Un long gémissement se fit entendre. Ses yeux braqués sur la table de cuisson étaient sur le point de sortir de leurs orbites.

— Regarder la casserole en fronçant les yeux ne fera pas accélérer la cuisson des pâtes.

— Tu serais étonné par l'étendue de mes pouvoirs magiques lorsque j'ai faim.

J'éclatai de rire. Je n'avais aucun doute quant à sa capacité à déployer toute son énergie lorsqu'il s'agissait de nourrir son estomac.

— Faudrait qu'un jour tu m'expliques d'où te vient ton appétit surdimensionné.

— Toi et moi avons un accord, Jack, ajouta-t-elle. Dois-je te le rappeler?

— Je ne dirai pas non pour un petit rafraîchissement de mémoire.

À l'aide de la cuillère à spaghetti, j'égouttai les pâtes cuites pour les mélanger au pesto.

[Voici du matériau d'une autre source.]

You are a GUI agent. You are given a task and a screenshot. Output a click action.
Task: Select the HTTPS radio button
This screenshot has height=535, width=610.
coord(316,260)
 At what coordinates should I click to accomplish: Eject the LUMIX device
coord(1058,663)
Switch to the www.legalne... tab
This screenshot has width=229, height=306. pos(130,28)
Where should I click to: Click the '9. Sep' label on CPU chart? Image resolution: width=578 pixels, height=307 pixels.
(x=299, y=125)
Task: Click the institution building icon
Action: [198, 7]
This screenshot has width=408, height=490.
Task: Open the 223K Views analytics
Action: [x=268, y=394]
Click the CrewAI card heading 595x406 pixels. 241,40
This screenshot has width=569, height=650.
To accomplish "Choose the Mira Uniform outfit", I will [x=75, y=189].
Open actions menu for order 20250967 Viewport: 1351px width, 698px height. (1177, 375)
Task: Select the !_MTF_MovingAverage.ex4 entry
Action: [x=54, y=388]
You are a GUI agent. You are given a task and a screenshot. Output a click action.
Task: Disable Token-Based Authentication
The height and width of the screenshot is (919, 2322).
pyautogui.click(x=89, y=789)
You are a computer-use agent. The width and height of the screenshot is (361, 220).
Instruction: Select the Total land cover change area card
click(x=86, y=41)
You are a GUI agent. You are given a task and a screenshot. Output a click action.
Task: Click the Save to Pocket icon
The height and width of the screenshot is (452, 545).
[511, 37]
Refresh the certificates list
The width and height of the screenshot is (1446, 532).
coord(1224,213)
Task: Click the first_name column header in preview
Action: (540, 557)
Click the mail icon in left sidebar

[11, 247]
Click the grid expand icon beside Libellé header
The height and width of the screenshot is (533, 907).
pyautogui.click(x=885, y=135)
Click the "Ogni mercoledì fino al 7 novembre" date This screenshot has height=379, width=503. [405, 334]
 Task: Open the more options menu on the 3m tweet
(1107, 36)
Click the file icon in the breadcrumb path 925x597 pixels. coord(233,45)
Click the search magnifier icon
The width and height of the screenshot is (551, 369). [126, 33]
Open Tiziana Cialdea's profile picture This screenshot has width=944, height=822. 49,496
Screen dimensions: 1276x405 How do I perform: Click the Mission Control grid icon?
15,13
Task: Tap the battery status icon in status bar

— En tout cas, Chef, ça sent très bon.

— Rafraîchis-moi la mémoire.

Elle sauta du plan de travail, révélant ses cuisses tout juste cachées par mon t-shirt. Dedans, elle se mouvait naturellement comme si elle et moi partagions cette intimité depuis plusieurs années. J'inspirai profondément, regrettant que cette vision idyllique ne soit qu'une chimère.

Elle se planta devant moi et comme punition, j'eus droit à une pichenette sur le bout du nez.

— Toi et moi, on ne se raconte pas nos histoires tristes.

Sa remarque me décontenança. Derrière son rapport si particulier avec la nourriture se cachait une blessure. Maintes fois, cette idée avait germé dans ma tête et ça m'attristait de constater que mes craintes étaient fondées. Touché, je me penchai pour l'embrasser, en espérant éloigner les périodes difficiles de son passé.

— Je meurs toujours de faim, riposta-t-elle une fois nos lèvres décollées.

— Sors deux assiettes creuses du placard afin que je dresse les plats.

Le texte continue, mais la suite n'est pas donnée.